| DIRECTIONS |
Locate all lines in the data below that hold "sidebar" and show them.

··· AVAILABLE RECORDS

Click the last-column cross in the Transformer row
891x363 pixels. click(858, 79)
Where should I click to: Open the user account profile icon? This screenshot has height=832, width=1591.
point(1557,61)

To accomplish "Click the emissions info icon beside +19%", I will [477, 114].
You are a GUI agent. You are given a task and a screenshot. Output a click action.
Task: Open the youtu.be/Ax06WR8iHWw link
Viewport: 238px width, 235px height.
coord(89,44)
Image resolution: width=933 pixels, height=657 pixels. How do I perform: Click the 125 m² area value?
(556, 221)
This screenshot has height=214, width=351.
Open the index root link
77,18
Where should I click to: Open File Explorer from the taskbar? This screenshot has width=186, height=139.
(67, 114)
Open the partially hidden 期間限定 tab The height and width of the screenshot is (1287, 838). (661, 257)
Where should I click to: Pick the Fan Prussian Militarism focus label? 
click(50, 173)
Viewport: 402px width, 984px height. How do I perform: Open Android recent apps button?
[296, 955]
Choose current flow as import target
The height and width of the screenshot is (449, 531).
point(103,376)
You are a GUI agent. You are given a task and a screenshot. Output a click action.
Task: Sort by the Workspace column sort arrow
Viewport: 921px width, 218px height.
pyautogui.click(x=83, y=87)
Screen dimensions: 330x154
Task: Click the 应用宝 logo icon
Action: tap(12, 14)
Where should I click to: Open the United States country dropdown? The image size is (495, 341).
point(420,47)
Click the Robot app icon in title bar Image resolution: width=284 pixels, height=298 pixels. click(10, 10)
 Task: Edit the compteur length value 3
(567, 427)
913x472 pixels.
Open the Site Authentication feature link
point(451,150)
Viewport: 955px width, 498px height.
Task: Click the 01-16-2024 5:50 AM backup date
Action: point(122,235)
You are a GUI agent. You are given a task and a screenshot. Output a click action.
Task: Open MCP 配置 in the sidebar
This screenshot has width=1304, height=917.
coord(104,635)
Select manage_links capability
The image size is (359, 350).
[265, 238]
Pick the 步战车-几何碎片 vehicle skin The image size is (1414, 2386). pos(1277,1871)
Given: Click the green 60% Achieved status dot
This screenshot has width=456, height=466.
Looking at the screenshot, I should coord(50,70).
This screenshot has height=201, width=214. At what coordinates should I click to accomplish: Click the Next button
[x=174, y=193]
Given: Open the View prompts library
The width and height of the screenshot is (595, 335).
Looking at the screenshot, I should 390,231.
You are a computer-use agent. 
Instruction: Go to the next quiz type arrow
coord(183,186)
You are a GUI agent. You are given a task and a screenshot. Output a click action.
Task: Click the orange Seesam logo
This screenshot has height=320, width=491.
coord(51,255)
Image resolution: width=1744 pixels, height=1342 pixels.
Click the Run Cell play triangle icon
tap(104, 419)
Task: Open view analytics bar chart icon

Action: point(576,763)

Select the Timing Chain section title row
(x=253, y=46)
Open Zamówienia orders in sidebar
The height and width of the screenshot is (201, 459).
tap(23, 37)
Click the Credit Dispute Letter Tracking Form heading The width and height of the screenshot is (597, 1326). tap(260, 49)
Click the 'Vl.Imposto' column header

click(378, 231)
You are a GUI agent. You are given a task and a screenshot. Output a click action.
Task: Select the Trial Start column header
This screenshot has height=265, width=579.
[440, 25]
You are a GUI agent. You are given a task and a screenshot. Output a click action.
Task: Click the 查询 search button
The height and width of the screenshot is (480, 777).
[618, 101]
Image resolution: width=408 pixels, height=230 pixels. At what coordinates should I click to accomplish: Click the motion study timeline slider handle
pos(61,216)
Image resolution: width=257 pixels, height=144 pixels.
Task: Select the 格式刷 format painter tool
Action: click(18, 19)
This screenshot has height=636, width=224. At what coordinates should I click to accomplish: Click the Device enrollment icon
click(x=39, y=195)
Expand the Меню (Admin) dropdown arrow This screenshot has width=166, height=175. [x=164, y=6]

······

| SOLVED EXERCISE |
Task: Open MCP 配置 in the sidebar
Open Zamówienia orders in sidebar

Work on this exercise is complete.